訪朝団派遣はリスクだらけ 北朝鮮の本性と崩壊寸前の内情を見抜け / 早稲田大・重村教授
北朝鮮が拉致調査の初回報告を一方的に遅らせ、日本に訪朝団の派遣を要求している。日本側も政府筋から「訪朝のリスクはない」とのコメントが出るなど、訪朝団派遣を前向に検討しているとみられる。北朝鮮の狙いと、日本政府が取るべき対応とは何か。朝鮮半島問題が専門の早稲田大学大学院国際コミュニケーション学科・重村智計教授に話を聞いた。(河野嘉誠)
訪朝にはリスクしかない
内閣府で10月1日におこなわれた外務省の説明会では、拉致被害者の家族から訪朝団派遣に対する疑問の声が相次いだ。増本るみ子さんの弟・照明さんは「向こうのプロパガンダに乗るようなことがあってはいけない」と危惧を示した。横田めぐみさんの母・早紀江さんも「何の情報もないなかでピョンヤンに行くことには賛成できない」と述べた。 北朝鮮問題に詳しい早稲田大学大学院国際コミュニケーション学科・重村智計教授は家族会の指摘は正しいとした上で、「訪朝団の派遣にはリスクしかない。訪朝団が平壌に行けば日本外交が敗北し、行かなければ北が譲歩する」と警告する。また「過去の日朝交渉において、日本側が平壌を訪問して成功したことはない。北朝鮮は日朝交渉における拉致問題の優先順位を低下させたいと考えている。政府当局者は、北は工作国家で日本に対しては常に悪意の国家であるということを良く理解すべきだ。訪朝団が実現されれば安部首相は赤恥をかき、支持率は急落するだろう」と話した。

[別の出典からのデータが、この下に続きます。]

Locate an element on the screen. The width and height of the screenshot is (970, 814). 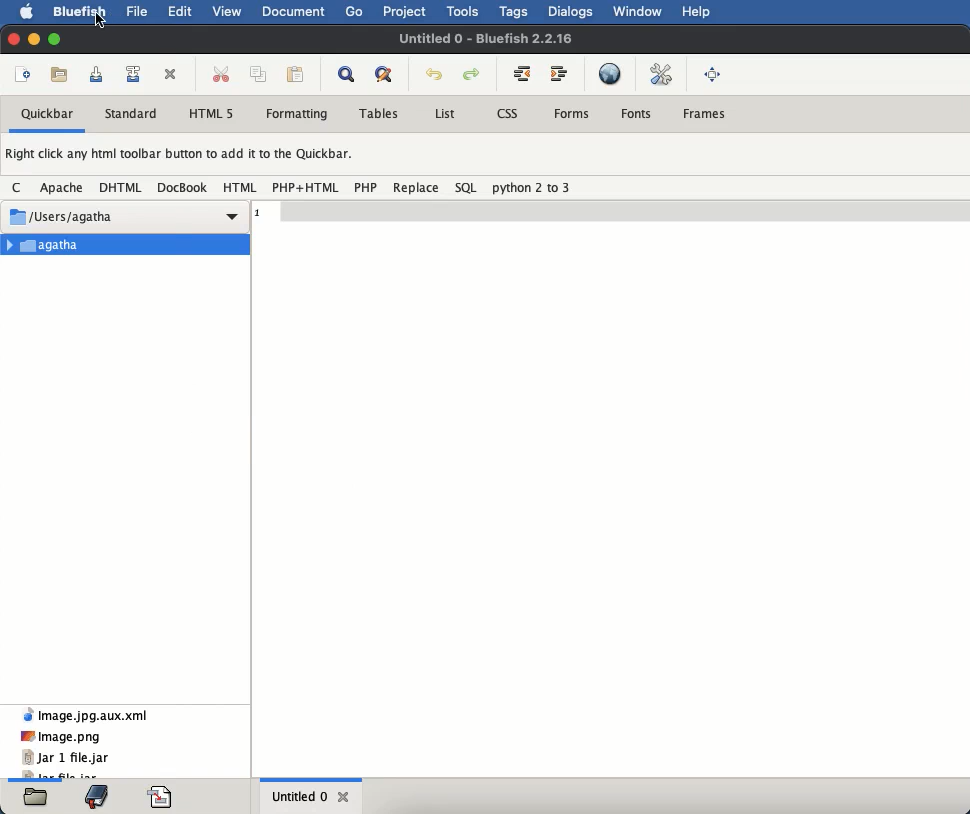
paste is located at coordinates (296, 76).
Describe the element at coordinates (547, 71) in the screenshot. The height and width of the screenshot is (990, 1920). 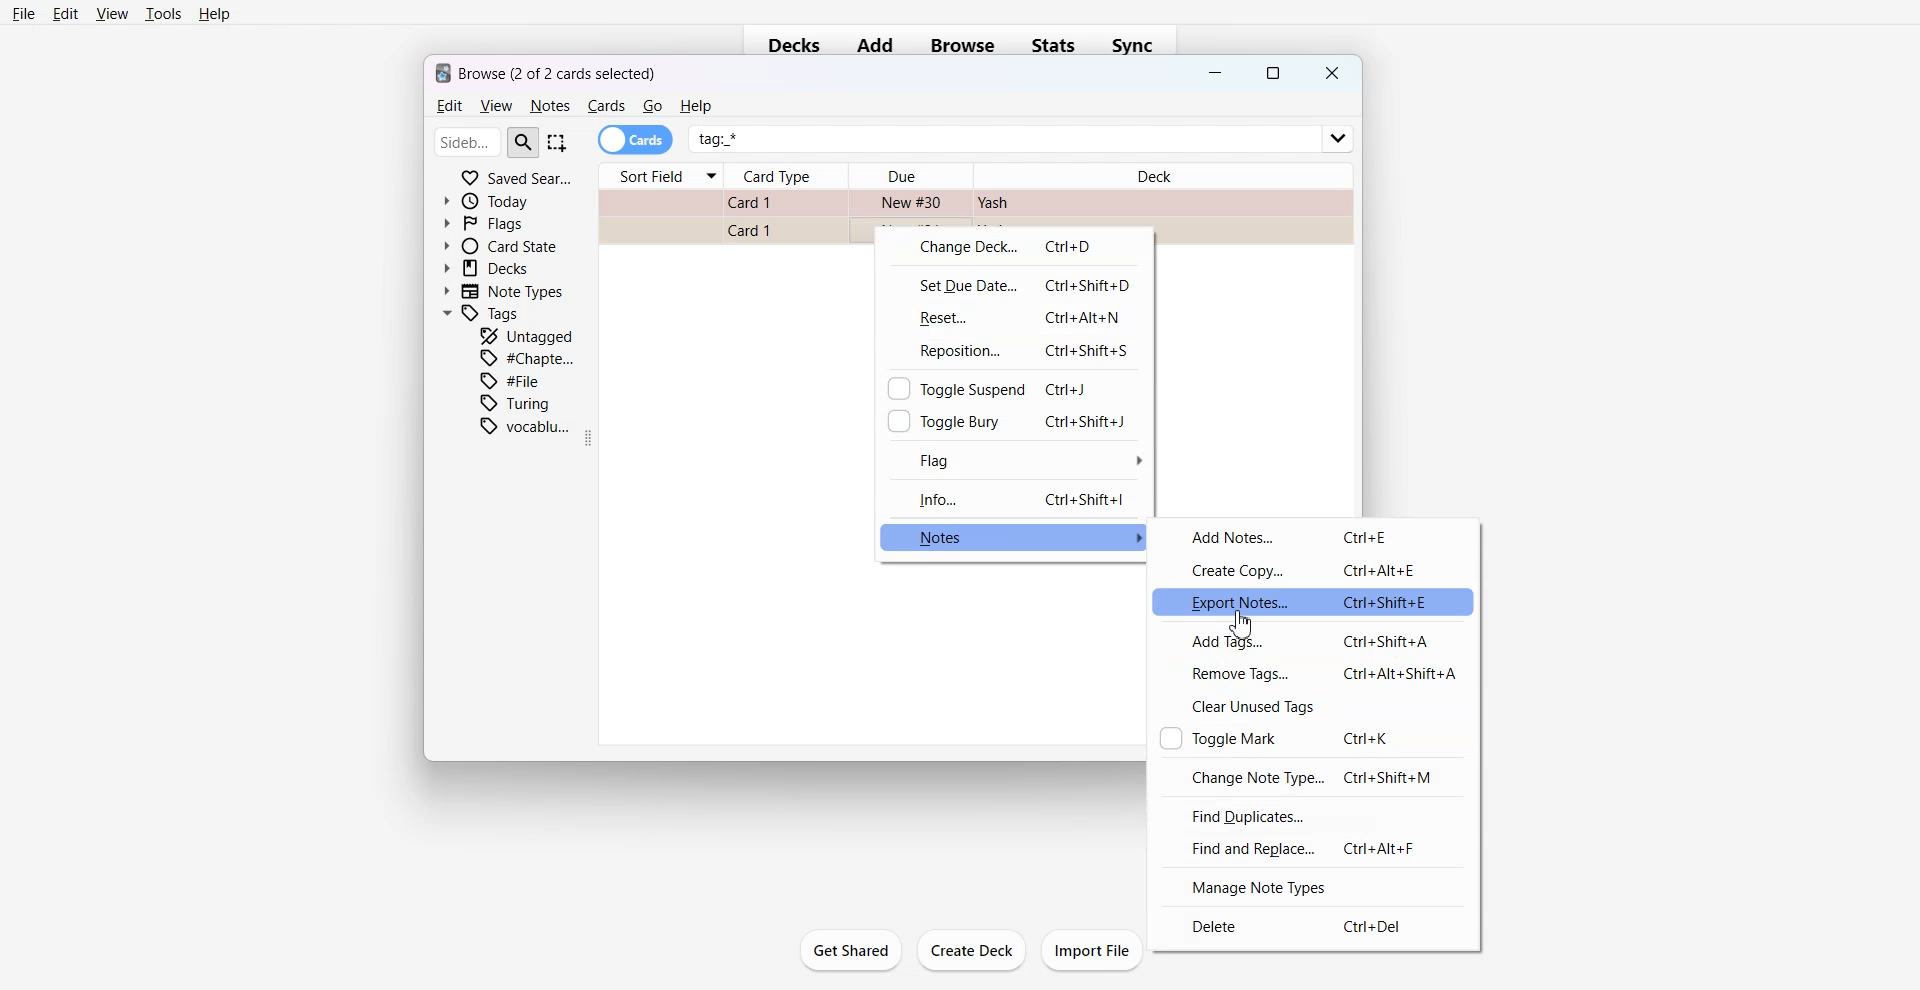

村山訪朝団や森訪朝団など、過去の訪朝団はいずれも北朝鮮の工作に利用されてきた。平壌では東京との電話や通信が盗聴されるおそれもあり、外交上有利な環境とはいえない。訪朝団が平壌で「拉致被害者の墓」とする施設に連れて行かれたり、拉致被害者はすでに死亡したという証言を聞かされる危険もある。重村教授は国際社会に与える影響も大きいと懸念する。韓国が不安になり、南北交渉の再開や経済援助へ動き出す可能性がある。日本側が十分な説明をしなければ米国側も疑心暗鬼となり、対北政策における日米中韓の連携に支障をきたすという事態もあり得る。